El Dragón Azul Filo Agudo, todavía obligado a deambular por Sanction disfrazado como humano, observaba los preparativos con el profundo interés de un soldado veterano y se los explicó a Espejo con detalle, añadiendo sus comentarios de aprobación o disentimiento, según merecieran una cosa u otra. A Espejo le interesaba más el tótem, por ejemplo su aspecto y en qué lugar de la ciudad se hallaba ubicado. Se suponía que Filo Agudo había estado reconociendo el terreno, pero lo que había hecho era perder el tiempo con los soldados.
—Sé lo que piensas —dijo de repente el Azul, que se interrumpió en mitad de la descripción del perfecto funcionamiento de las catapultas—. Piensas que nada de esto influirá en el resultado. Que nada surtirá efecto contra esa gran zorra Roja. Bueno, tienes razón. Y —añadió—, te equivocas.

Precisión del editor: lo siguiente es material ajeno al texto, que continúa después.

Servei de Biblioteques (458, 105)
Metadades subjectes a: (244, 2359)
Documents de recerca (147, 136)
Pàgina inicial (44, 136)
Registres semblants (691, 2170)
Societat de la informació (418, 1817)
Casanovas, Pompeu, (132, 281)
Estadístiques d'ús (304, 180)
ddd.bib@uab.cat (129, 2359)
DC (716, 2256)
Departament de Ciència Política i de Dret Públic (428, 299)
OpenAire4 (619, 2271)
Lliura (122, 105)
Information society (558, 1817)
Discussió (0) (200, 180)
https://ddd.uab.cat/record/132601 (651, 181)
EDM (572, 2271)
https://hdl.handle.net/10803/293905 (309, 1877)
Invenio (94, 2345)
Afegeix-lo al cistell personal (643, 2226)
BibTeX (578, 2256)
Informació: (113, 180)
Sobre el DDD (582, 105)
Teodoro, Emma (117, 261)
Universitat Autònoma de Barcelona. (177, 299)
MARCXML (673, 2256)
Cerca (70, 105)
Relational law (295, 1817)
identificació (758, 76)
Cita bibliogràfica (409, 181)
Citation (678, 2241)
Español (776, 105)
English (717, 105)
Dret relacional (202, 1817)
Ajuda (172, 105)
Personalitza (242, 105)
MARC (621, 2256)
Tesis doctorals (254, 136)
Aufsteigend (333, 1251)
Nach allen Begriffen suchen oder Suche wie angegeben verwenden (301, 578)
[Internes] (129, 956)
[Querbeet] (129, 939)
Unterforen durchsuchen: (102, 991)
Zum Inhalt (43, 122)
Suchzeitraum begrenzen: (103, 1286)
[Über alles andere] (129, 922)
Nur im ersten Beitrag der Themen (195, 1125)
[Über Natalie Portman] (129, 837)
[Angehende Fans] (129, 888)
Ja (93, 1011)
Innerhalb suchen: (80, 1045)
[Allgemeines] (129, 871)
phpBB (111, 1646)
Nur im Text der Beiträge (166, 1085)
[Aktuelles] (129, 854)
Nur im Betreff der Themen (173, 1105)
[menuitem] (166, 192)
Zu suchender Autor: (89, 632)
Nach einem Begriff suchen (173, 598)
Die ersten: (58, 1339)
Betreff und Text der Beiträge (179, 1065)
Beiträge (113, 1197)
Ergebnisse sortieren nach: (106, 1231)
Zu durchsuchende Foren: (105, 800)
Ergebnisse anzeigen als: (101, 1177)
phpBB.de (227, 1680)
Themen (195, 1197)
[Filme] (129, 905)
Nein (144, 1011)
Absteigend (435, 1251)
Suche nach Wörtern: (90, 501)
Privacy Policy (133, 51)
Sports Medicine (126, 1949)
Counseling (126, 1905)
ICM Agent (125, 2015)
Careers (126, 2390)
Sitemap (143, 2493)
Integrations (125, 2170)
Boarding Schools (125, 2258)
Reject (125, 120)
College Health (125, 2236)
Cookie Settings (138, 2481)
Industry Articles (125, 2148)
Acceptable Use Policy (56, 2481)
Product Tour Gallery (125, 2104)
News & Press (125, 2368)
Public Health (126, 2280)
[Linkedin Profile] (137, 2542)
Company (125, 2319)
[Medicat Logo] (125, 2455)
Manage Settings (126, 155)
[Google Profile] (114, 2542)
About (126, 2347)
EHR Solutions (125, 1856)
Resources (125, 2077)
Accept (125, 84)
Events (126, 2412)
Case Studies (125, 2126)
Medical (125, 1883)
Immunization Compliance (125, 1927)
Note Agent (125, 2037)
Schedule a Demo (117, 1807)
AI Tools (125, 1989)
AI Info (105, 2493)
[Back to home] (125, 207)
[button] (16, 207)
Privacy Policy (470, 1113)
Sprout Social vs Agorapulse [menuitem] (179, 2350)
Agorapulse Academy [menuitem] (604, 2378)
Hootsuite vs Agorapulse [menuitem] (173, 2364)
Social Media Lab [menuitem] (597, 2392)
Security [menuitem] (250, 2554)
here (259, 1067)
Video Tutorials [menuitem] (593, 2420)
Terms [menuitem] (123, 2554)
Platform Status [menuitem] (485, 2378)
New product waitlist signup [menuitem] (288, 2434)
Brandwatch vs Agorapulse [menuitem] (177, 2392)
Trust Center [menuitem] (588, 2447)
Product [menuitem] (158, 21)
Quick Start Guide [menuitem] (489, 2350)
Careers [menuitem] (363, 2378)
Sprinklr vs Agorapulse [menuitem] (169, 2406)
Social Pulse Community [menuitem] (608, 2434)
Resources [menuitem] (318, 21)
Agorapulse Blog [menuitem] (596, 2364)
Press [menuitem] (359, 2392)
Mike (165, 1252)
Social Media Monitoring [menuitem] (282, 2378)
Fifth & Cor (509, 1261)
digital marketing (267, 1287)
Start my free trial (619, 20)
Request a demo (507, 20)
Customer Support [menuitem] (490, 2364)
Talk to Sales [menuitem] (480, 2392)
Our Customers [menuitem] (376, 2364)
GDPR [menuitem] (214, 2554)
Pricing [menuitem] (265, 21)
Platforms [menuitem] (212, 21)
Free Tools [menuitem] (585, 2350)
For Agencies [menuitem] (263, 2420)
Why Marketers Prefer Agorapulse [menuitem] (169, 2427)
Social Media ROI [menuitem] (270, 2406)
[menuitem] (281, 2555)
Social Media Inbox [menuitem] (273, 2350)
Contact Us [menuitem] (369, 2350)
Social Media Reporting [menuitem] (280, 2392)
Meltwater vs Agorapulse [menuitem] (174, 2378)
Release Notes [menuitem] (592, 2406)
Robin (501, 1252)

—¿En qué me equivoco? —preguntó Espejo—. Las ciudades ya han utilizado catapultas para defenderse de Malys. Han utilizado arqueros y flechas, héroes y necios, y ninguna ha sobrevivido.
—Pero nunca tuvieron un dios de su parte —puntualizó Filo Agudo.
Espejo se puso tenso. Siendo un Dragón Plateado, fiel a Paladine, había temido desde hacía tiempo que el Azul volviera a sus antiguas lealtades, a la diosa Takhisis. Tenía que andarse con cuidado.
—Así pues, ¿estás diciendo que deberíamos abandonar nuestro plan de ayudar a Palin a destruir el tótem?
—No necesariamente —respondió con evasivas Filo Agudo—. Quizá reconsiderarlo, eso es todo. ¿Adónde vas?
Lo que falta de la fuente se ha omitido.